Soybean crushers in southern China have begun to receive beans again from South America, easing a supply shortage in the world’s top market, crushers and analysts said.
Chinese buyers bring in soybeans to crush into soymeal for the livestock sector and cooking oil, but rains in top supplier Brazil in late February have delayed the harvest and exports, reducing soybeans and soymeal inventories in China to record lows and forcing some crushers to curb operations.
With weather conditions improving, however, shipments from the South American country are expected to land at China’s ports in large volumes over the coming weeks.
“Most (crushing) plants in Guangdong and Guangxi have restarted operations in the past few days,” said one crushing plant manager in the south of the country.
“Now crushers here are mainly executing contracts signed earlier and basis contracts. Physical supplies of meal are still tight, which is expected to ease next week.”

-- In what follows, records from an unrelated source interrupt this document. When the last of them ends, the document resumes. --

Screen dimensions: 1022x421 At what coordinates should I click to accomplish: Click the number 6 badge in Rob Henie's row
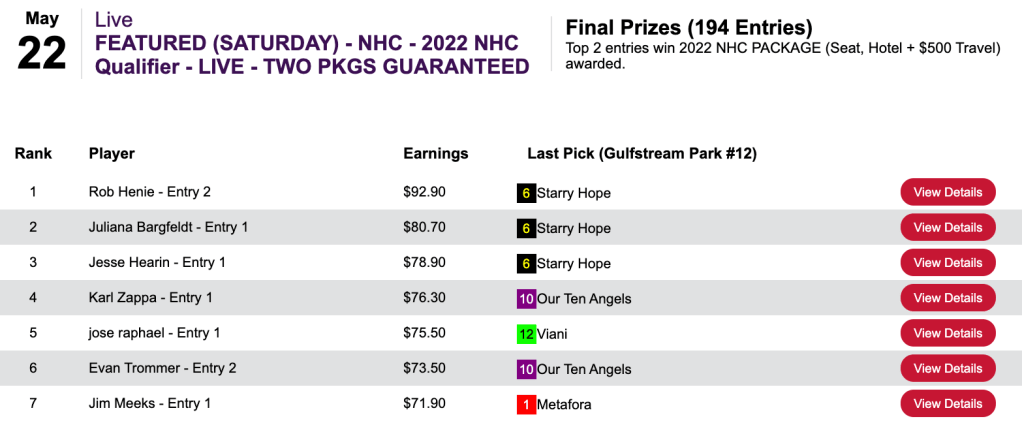point(526,193)
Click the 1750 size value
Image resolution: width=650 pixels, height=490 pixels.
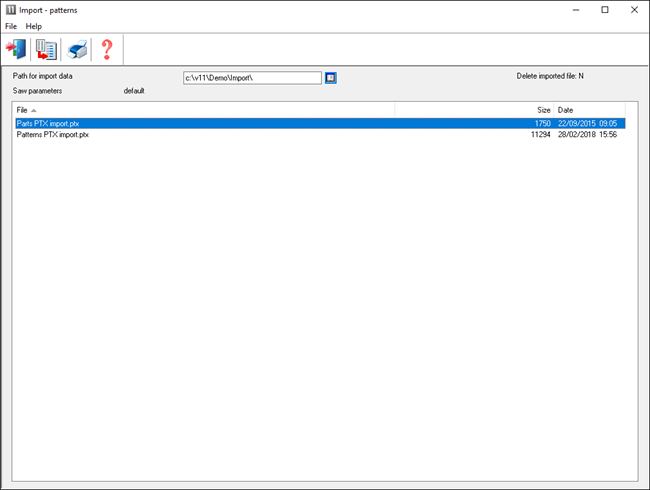(542, 123)
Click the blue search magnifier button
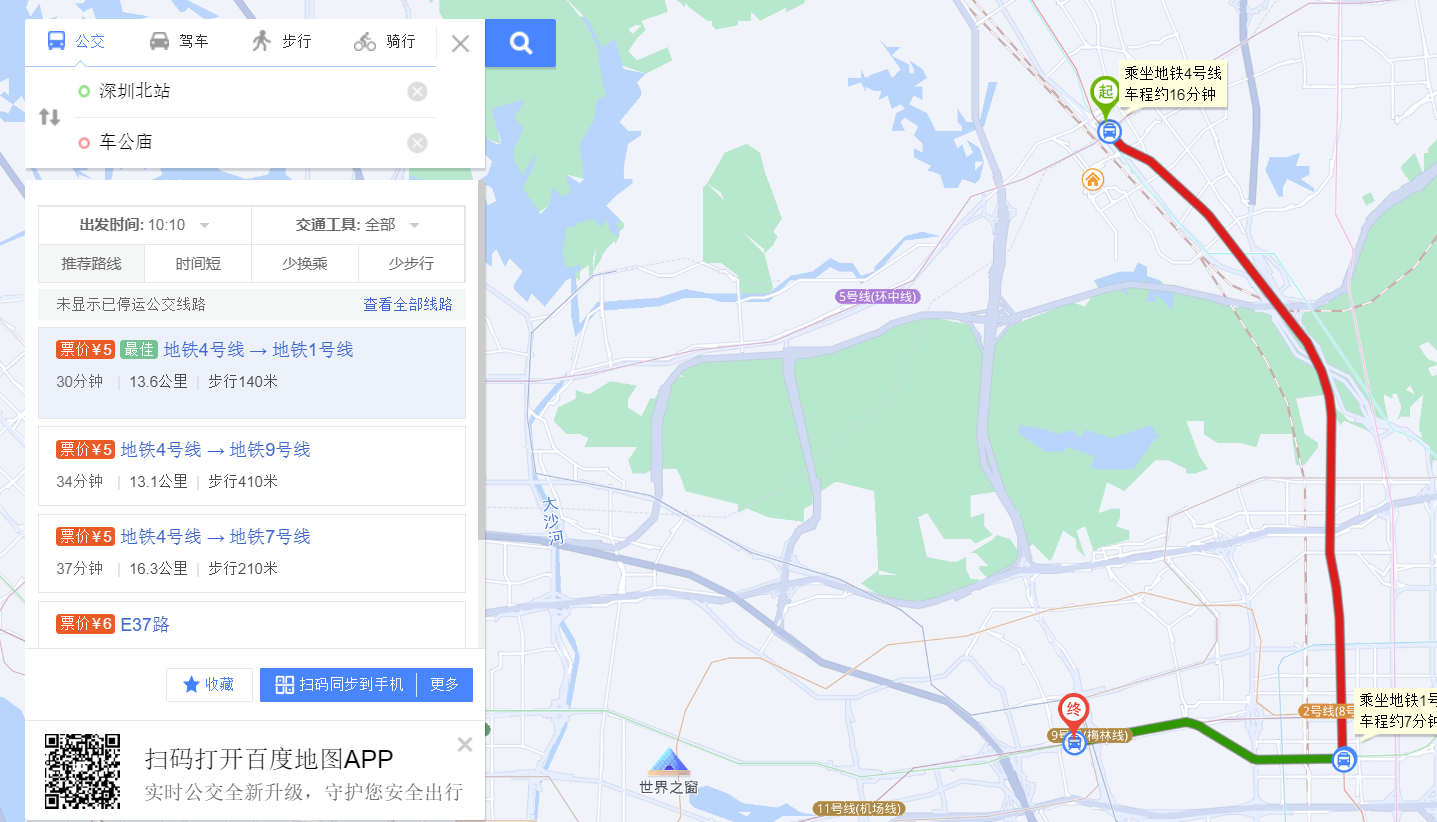The width and height of the screenshot is (1437, 822). pyautogui.click(x=520, y=43)
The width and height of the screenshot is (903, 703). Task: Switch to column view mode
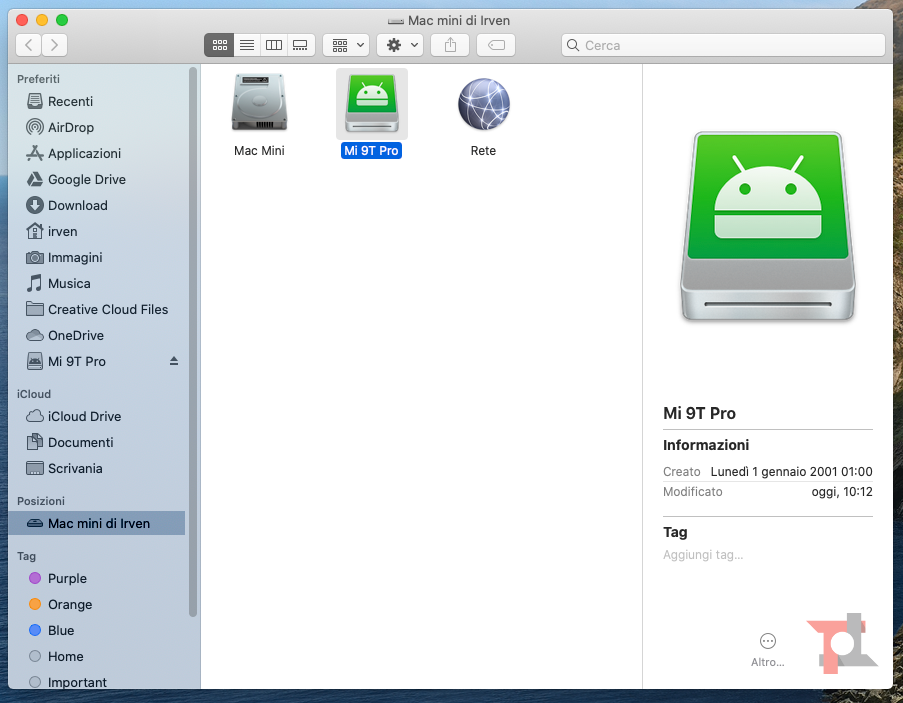click(x=273, y=45)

China’s national weekly soybean inventories , though still quite low, have picked up further from their record low point in late March and reached 3.67 million tonnes by April 13.

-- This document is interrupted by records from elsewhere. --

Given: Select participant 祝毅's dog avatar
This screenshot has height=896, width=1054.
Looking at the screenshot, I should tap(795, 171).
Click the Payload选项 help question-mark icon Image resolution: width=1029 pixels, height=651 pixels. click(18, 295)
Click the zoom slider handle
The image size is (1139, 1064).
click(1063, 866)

Weekly soybean stocks in Guangdong, a major crushing hub in southern China , climbed to 488,000 tonnes, almost double the levels at March 23.
“We have been selling lots of soymeal this week, as prices were expected to fall,” said a source with a leading crusher with plants in both northern and southern China.
“Some plants in the pearl river delta area, previously facing a shortage of beans, have reopened this week after cargoes arrived. You will see some easing (of the shortage) this week, starting from the south,” the source said.
Both the manager and the source declined to be named because they are not authorised to talk to the media.
However, crushers and analysts said the soymeal supply crunch will last a while longer because demand for the feed ingredient remains strong after a long shortage.
“Beans are arriving gradually. But there are a lot of soymeal (orders) that need to be delivered. Meal supplies will be tight for some time,” said Shanghai JC Intelligence analyst Monica Tu.
Brazil shipped 12.6 million tonnes of soybeans in March, up 35% year on year. At least 61% of these exports are destined for China, Refinitiv data shows.